Regarding radiological examinations: after lesion detection via endoscopy, further assessment with CT or MRI is common. However, Barium X-ray may impair visualization of the intestine, so endoscopy should be prioritized over X-ray.
Colorectal adenoma removal reduces colorectal cancer incidence by up to 90%. Early gastric cancer treated with endoscopic submucosal dissection (ESD) has a 5-year survival rate exceeding 95%. Hemostasis success rates with combined endoscopic injection and clipping reach 98%, outperforming drug therapy success rates of 75%.
Multicenter studies show that endoscopic treatment reduces hospitalization days by 60% compared to traditional surgery and lowers 30-day complication rates below 3%. In Barrett's esophagus, endoscopic mucosal resection can completely remove dysplastic lesions, avoiding total gastrectomy.
Ultrasound or computed tomography (CT) scans can preliminarily screen for lesions but cannot obtain tissue samples or perform direct treatment. Traditional open surgery can address complex lesions but involves large trauma and long recovery. Capsule endoscopy is non-invasive but cannot provide immediate treatment, and radiography has limited ability to identify submucosal lesions.
In some cases, virtual bronchoscopy can replace conventional bronchoscopy, but tissue sampling still requires direct visualization. Medical teams will choose the most appropriate treatment based on lesion location, patient physical condition, and equipment availability.
Before endoscopy, fasting for 6 to 8 hours is usually required, and anticoagulant medications should be discontinued as per medical advice to reduce bleeding risk. Patients should be accompanied by family members on the day of the procedure, as anesthesia or sedatives may temporarily affect memory. Patients with diabetes or cardiopulmonary conditions should inform the doctor in advance for appropriate anesthesia adjustments.
Is nausea or bloating after endoscopy normal? How can it be relieved?Mild nausea, sore throat, or bloating are common and usually resolve within a few hours. Nausea can be alleviated by resting on the side or drinking small amounts of water; bloating results from air insufflation during the procedure, and gentle walking can help expel gas. If severe abdominal pain or vomiting blood occurs, seek medical attention immediately.
What dietary adjustments are recommended after endoscopic mucosal resection?Fasting for the first 2 hours post-procedure, then switching to cool liquid diets (such as iced juice) to reduce throat discomfort. Avoid hot foods and hard foods within 24 hours; opt for soft diets.
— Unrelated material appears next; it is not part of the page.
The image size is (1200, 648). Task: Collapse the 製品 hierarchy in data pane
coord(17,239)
If a large area was resected, the doctor may recommend a low-fiber diet for one week to prevent wound tearing.
How long does the recurrence risk increase after polyp removal?The risk of recurrence depends on the nature of the original polyp. Patients with adenomatous polyps should undergo follow-up every 3 to 5 years. If the lesion was broad-based or highly atypical, the interval may be shortened to 6 months to 1 year. Regular endoscopic surveillance is key to preventing recurrence.
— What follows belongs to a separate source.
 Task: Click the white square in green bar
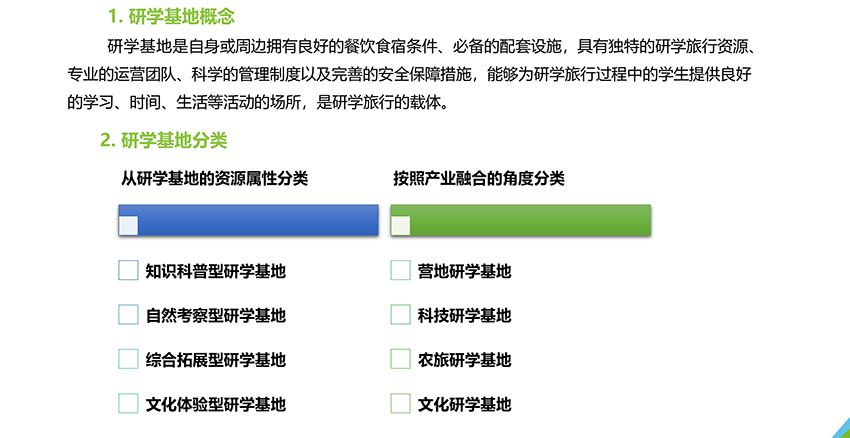click(x=401, y=226)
Are there differences in anesthesia methods between different types of endoscopy (e.g., colonoscopy vs. gastroscopy)?Colonoscopy often uses mild sedation or painless anesthesia due to longer duration and potential discomfort from bowel looping; gastroscopy typically involves local spray anesthesia of the throat combined with mild sedation. The medical team will select the most appropriate anesthesia based on patient age, cardiopulmonary function, and scope scope.